I need python implementation of skip gram negative sampling

Nikhil Tirumala • 4 years ago

I havent checked this implementation yet, but this might help: https://www.kaggle.com/ashu...

Harry Richard • 4 years ago

Thank You so much!!!!Continue the good work!!

perrohunter • 4 years ago

Great article. you have a typo on the second paragraph of `Selecting Negative Samples`, it says `occus`.

Louis • 5 years ago

This article is pure gold. Thanks Chris

Mingxuan Cao • 5 years ago

hi, thanks for your sharing. You mentioned "In the hidden layer, only the weights for the input word are updated (this is true whether you’re using Negative Sampling or not)". I think you are here referring to the input weights matrix, right? How about for the 300x6 output weights matrix when using Negative Sampling? How do you get the weights for this 300x6 matrix? Is it copied from the input weights matrix for these 6 words? Because if only the weights for the input word are updated, then this 300x6 matrix will never be updated. Just wonder where do we get it.

Nikhil Tirumala • 4 years ago

I might be wrong but:
Q. I think you are here referring to the input weights matrix, right?
A. Yes
Q. Is it copied from the input weights matrix for these 6 words?
A. No, the output weights are different. These are discarded after the training is over and only the input weights are kept.
Inputs shape: 1x 10000 # for 10000 words
W1: Input Weights shape: 10000 x 300 # 300 is the embedding size.
W2: Output Weights shape: 300 x 10000 # without negative sampling.
Both W1 and W2 get updated. We discard W2 after training and keep only W1 which are nothing but the embeddings for the words.
In case of Negative sampling, out of 10000 only 6 are selected for loss and backpropagation.
Hope this helps.

Dhruv Bhargava • 5 years ago

In subsampling, do we remove all the instances of the words which have selection probability less than 1 or do we remove the corresponding amount of words (for ex. if the selection probability of a word is .5 then do we remove 50% of it's instances?? ) also if we do remove all the instances then how are the representations for those words learnt ??

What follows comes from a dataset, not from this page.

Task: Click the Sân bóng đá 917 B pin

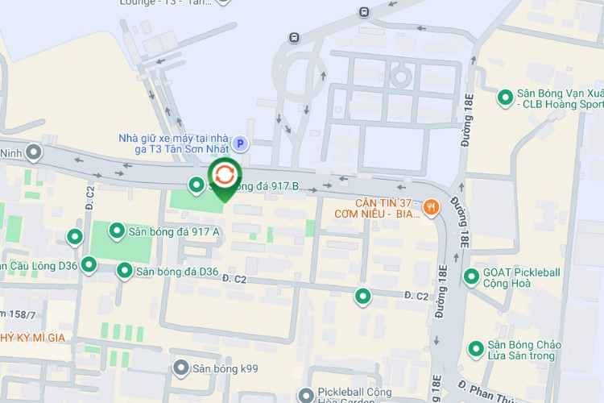Action: tap(196, 185)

Nikhil Tirumala • 4 years ago

I am still learning this, so i might be wrong, but:
If the selection prob is 0.5, then we discard 50% of the samples and keep the rest. I don't think we will remove all the instances.
Also, despite this, there might still be words that are not in dataset or we just ignore them since the frequency might be too low. In all such cases, it will be considered as OOV - out of vocabulary word. Probably word with index '0' in the dataset will be OOV (or UNK)

Clive777 • 5 years ago

I have a silly qts if my input is quick
Then my output should be
The ,fox , brown rite ?

Nikhil Tirumala • 4 years ago

The quick brown fox jumps....
If your input is quick, then output will be 'The' and 'brown'.

mlwhiz • 5 years ago

This is the most simple explanation of the topic that I found. Thanks for taking out the time to write this,

trault14 • 5 years ago

Thanks again Chris for this awesome explanation !
I have a question. Why is the length of the unigram table chosen to be 100M elements in the C-code implementation ? Does 100M have a special meaning relative the vocabulary size or the size of the hidden layer ?

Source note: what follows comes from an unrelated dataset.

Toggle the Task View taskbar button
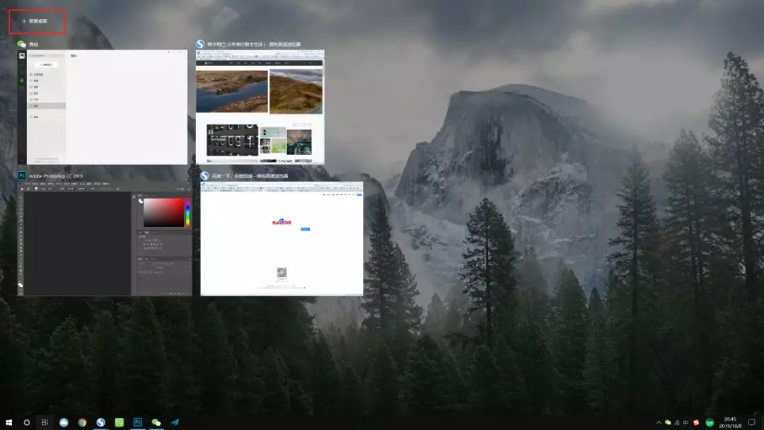Viewport: 764px width, 430px height. (x=45, y=422)
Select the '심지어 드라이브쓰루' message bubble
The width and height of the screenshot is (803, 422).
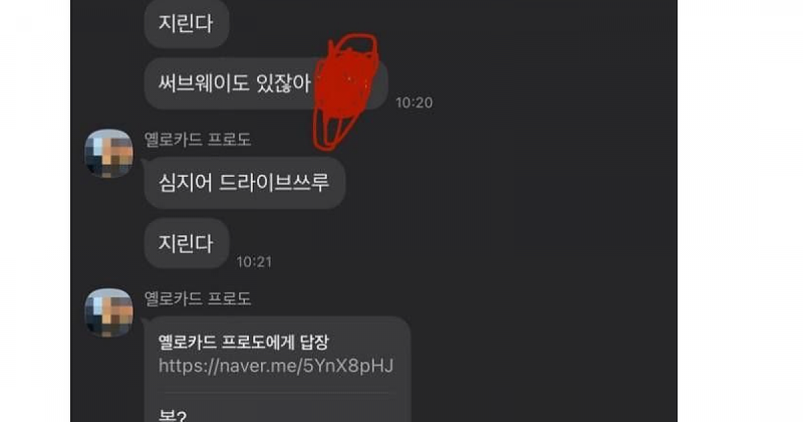[x=244, y=183]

Ali KebariGhotbi • 5 years ago

Chris, Awesome explanation. You have saved us thousands of man hours putting these together. I have a little point which might be worth adding. The objective function (Eq 4) in the second paper by Mikolov et. al. is an approximation to softmax objective function. Specially, the way p(w_i)s for negatrive samples show up in equation 4 might be a great addition to this article. Thanks so much for mincing the papers for us.

Steven Ghoussain • 5 years ago

Thanks for the great article!

There appear to be two definitions provided for the probability of keeping a word (a negative sample): the first is inversely proportional to the frequency of the word and the second is directly proportional to the frequency of the word?

Nikhil Tirumala • 4 years ago

I think, the first probability is for preparing the input dataset - sample the common words less frequently and sample the rare words more frequently, so that all words get good representation.
The second probability is to choose the output words for negative sampling. Here it is directly proportional.